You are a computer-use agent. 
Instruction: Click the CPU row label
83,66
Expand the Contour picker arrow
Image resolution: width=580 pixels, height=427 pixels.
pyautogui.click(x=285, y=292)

════

#### [Work task]
Each line above is to be copied exactly as written.

#### [Solved exercise]
You are a computer-use agent. 
Instruction: Click the CPU row label
83,66
Expand the Contour picker arrow
Image resolution: width=580 pixels, height=427 pixels.
pyautogui.click(x=285, y=292)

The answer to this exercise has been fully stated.